Stakeholders Seek Concessional Financing In Africa

Some stakeholders have called for urgent concessionary financing to help Africa build resilience against shocks and boosts its economic growth.

They said this was crucial, especially with financial, health and climate shocks threatening to reverse two decades of development progress in Africa.

They spoke during a one-day virtual workshop on “Catalysing Access to the International Monetary Fund’s (IMF) Resilience and Sustainability Trust, RST”, organised by AfriCatalyst and the Economic Commission for Africa, ECA.

The stakeholders said that a mix of shocks had increased Africa’s development financing gap and debt vulnerability.

“This includes food and fuel impact of the Russia-Ukraine war, climate change impacts, conflict, and tighter global financial conditions, ” the experts said.

The Director of ECA, Macroeconomics and Governance Division, Adam Elhiraika, said that over the last six decades, every global recession led to a rise in global government debt.

Public Debt

According to Elhiraika, many African countries have also increased their public debt.

He said a bulk of the public debt was incurred between 2020 and 2021 when countries sought to combat the impacts of the Covid-19 pandemic.

The ECA official said as a result, many countries were struggling with high debt and servicing it, stating  that this was impeding poverty reduction and hindering their recovery from shocks.

“In spite of national and international efforts, an increasing number of countries on the continent continue to struggle with substantial debt burdens and servicing their debt.

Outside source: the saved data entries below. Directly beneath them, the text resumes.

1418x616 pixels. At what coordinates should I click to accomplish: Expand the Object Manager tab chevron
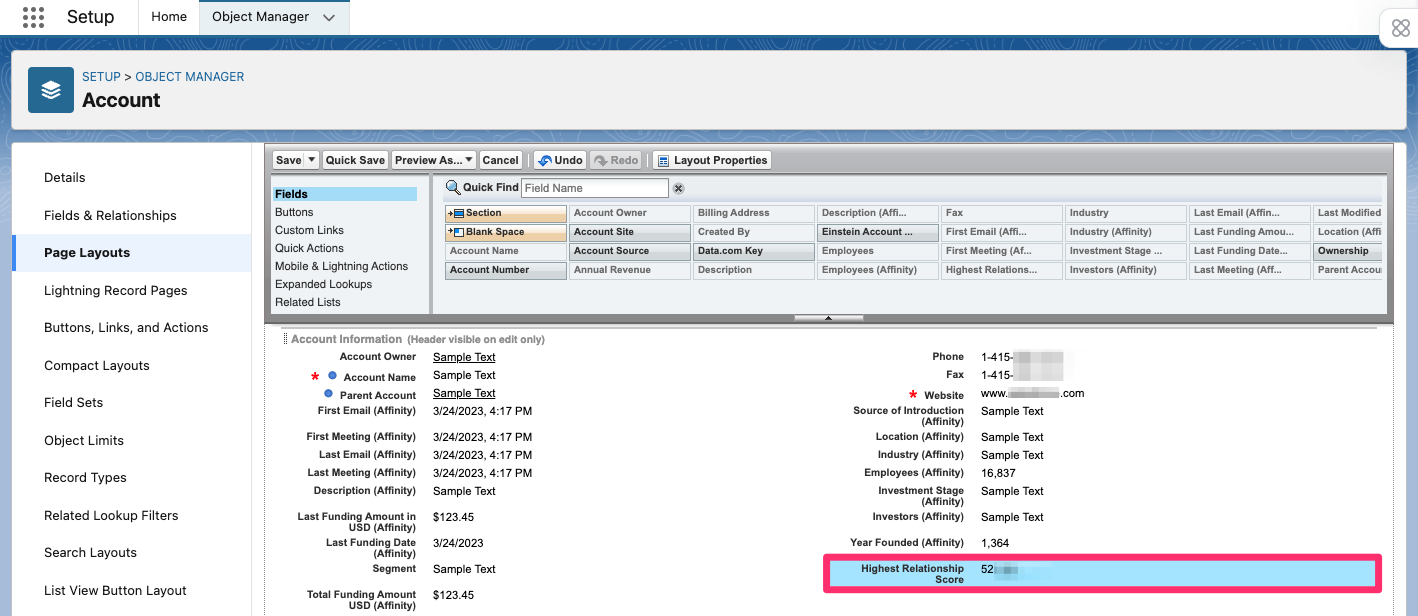pyautogui.click(x=330, y=16)
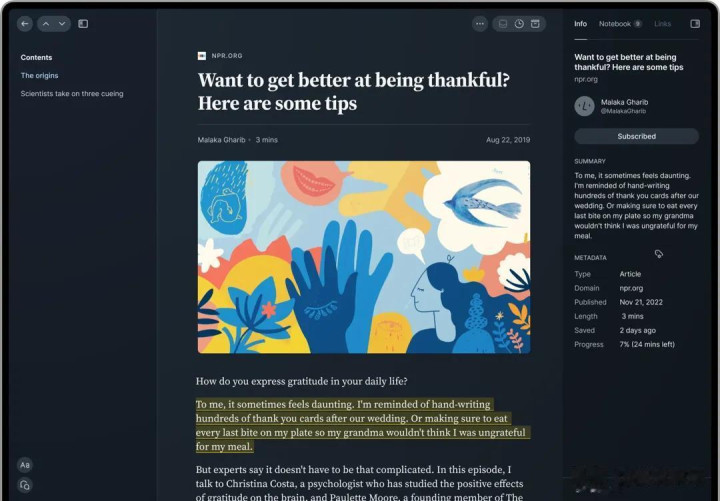Toggle the right sidebar panel icon
720x501 pixels.
point(695,24)
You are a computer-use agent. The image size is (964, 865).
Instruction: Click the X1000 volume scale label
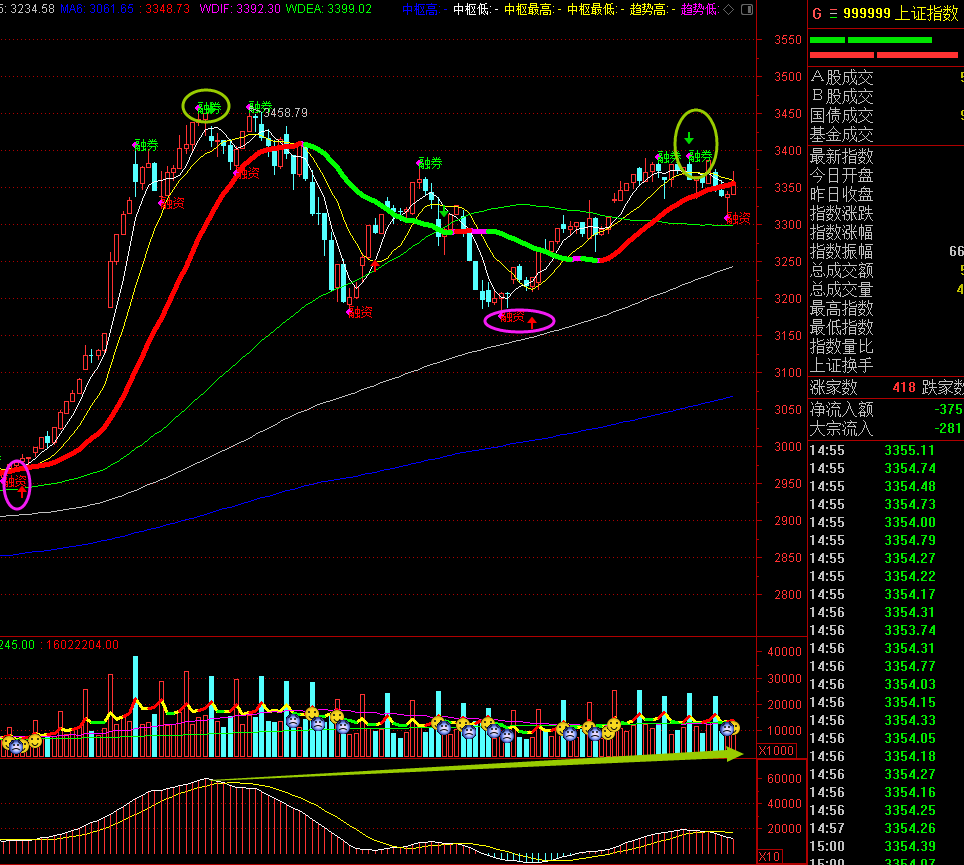(776, 751)
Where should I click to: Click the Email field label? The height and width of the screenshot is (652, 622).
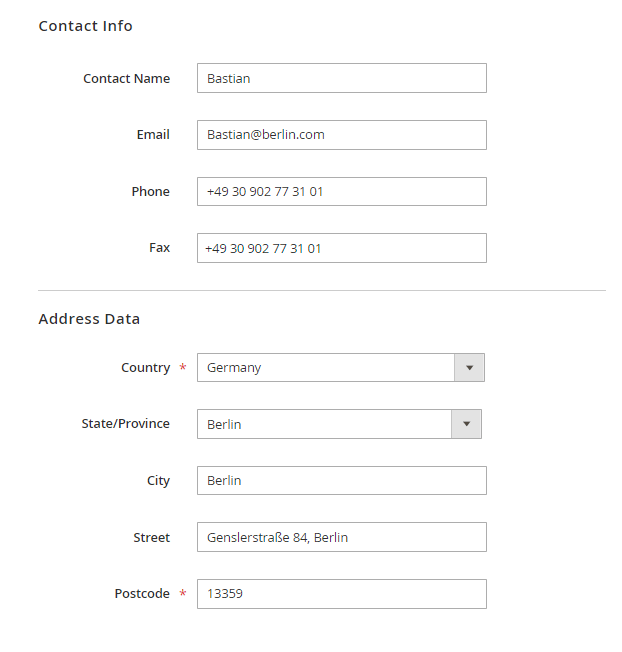tap(153, 135)
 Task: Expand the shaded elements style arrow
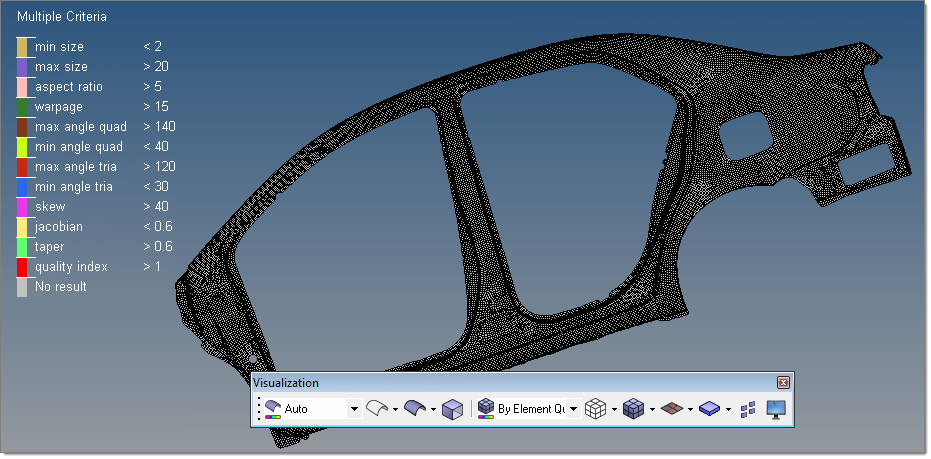pyautogui.click(x=651, y=409)
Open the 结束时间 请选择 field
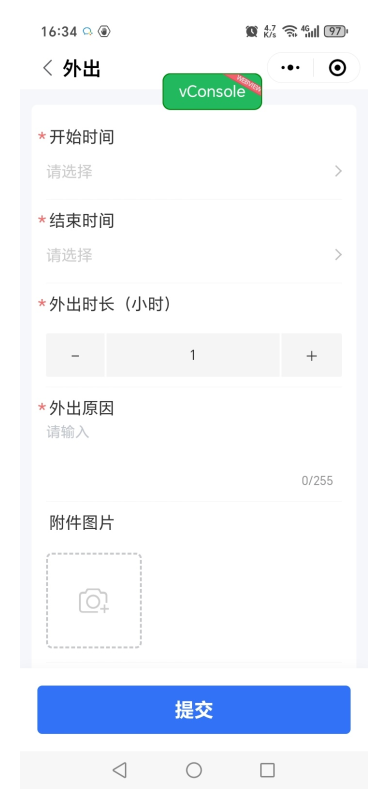The height and width of the screenshot is (801, 377). (x=194, y=255)
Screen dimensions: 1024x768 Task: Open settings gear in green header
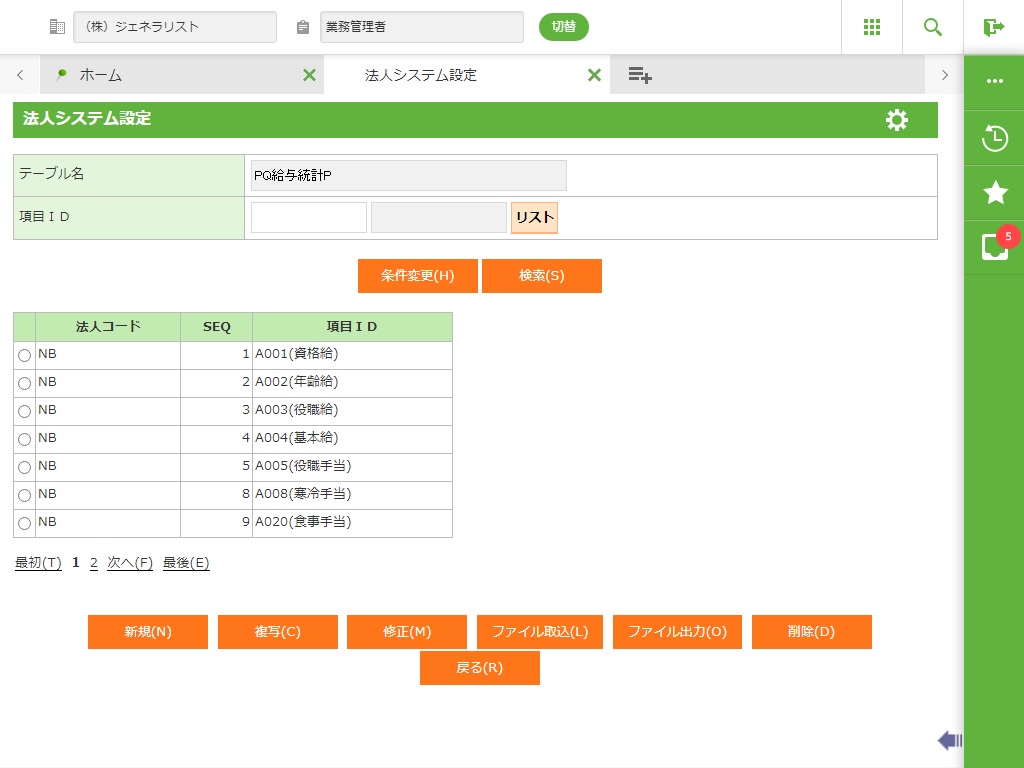pos(897,120)
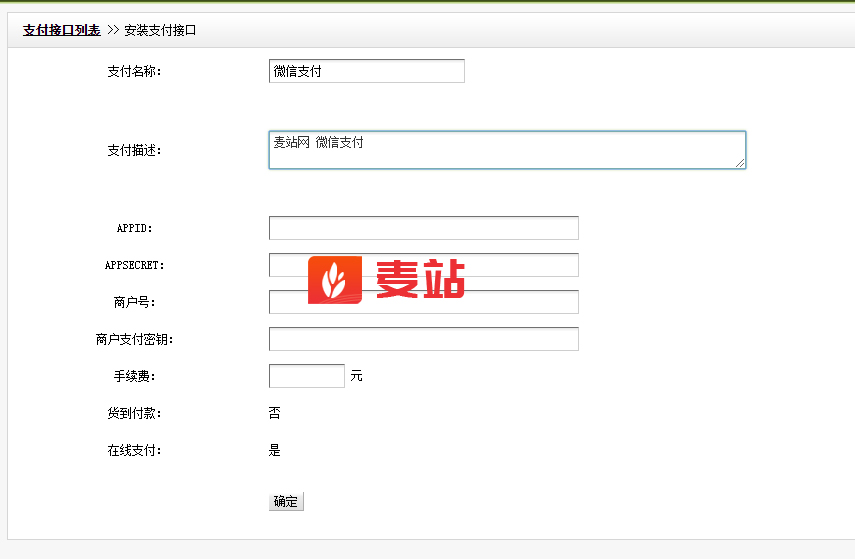
Task: Click the orange 麦站 wheat logo icon
Action: [x=334, y=280]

“Some are already in debt distress or at high risk of debt distress, which is impeding resilience-building to future shocks, which is key for sustainable development,” he said.

The director said in a bid to help to develop and assist lower-middle-income countries build resilience to external shocks and achieve sustainable growth, the IMF established RST.

Under the RST is the Resilience and Sustainability Facility, RSF, an innovative financing instrument to help countries address long-term structural challenges, including climate change adaptation, mitigation, and pandemics.

“AfriCatalyst, an-Africa based global development advisory firm, has developed a practical guide to inform policymakers and domestic stakeholders about the RSF’s key features, eligibility criteria, and objective policy,” he said.

According to Elhiraika, the guide also explores how IMF assistance under the RST can support the design and implementation of national macroeconomic policies.

“This is to integrate climate and pandemic risks and the cost of adaptation into their macro-fiscal frameworks,” he said.

AfriCatalyst Founder and Chief Executive Officer, CEO, Daouda Sembene said the RST had potential benefits for African countries reeling under high indebtedness.

He said with the support of the Bill and  Melinda Gates Foundation, AfriCatalyst was bolstering evidence generation and technical advisory support for African policymakers.

Sembene said the support would enable it to promote access of Sub-Saharan African countries to IMF financing under the RST.

The chief executive said there was high demand for climate financing, but available resources were limited.

Moreso, Sembene said the IMF was currently seeking 40 billion dollars for the RST but had only effectively raised 26 billion dollars.

“African countries need additional resources. The accumulate climate finance of 52 African countries under the Nationally Determined Contributions is estimated at 2.3 trillion dollars,” Sembene said.

Ms Fenohasina Maret, Senior Advisor, AfriCatalyst, said access to this financing would be granted based on the nations’ reform strength and debt sustainability.

According to Maret, concessional loans have a 20-year maturity and a ten-and-a-half-year grace period.

She said: “borrowers will pay an interest rate that is a modest margin over the three-month SDR rate, with the poorest countries getting the most favourable financing terms.

“Rwanda is currently the only African country with an RSF-supported programme approved by the IMF. It received 319 million dollars to be used for climate change programming.”

Senior Adviser Ali Mansoor, a former IMF Assistant Director and Mission Chief, said that Rwanda had embedded climate issues into national strategies for transformation.

Mansoor said that during COP27, Rwanda inaugurated its “Ireme Invest” programme to fund green projects for small and medium enterprises.

According to him, Rwanda will use the RSF to catalyse further financing and organise better planning within their budget process for risks related to climate change.

He added that they would also use the RAF in accrediting their Ministry of Environment under the Green Climate Fund and the Adaptation Fund.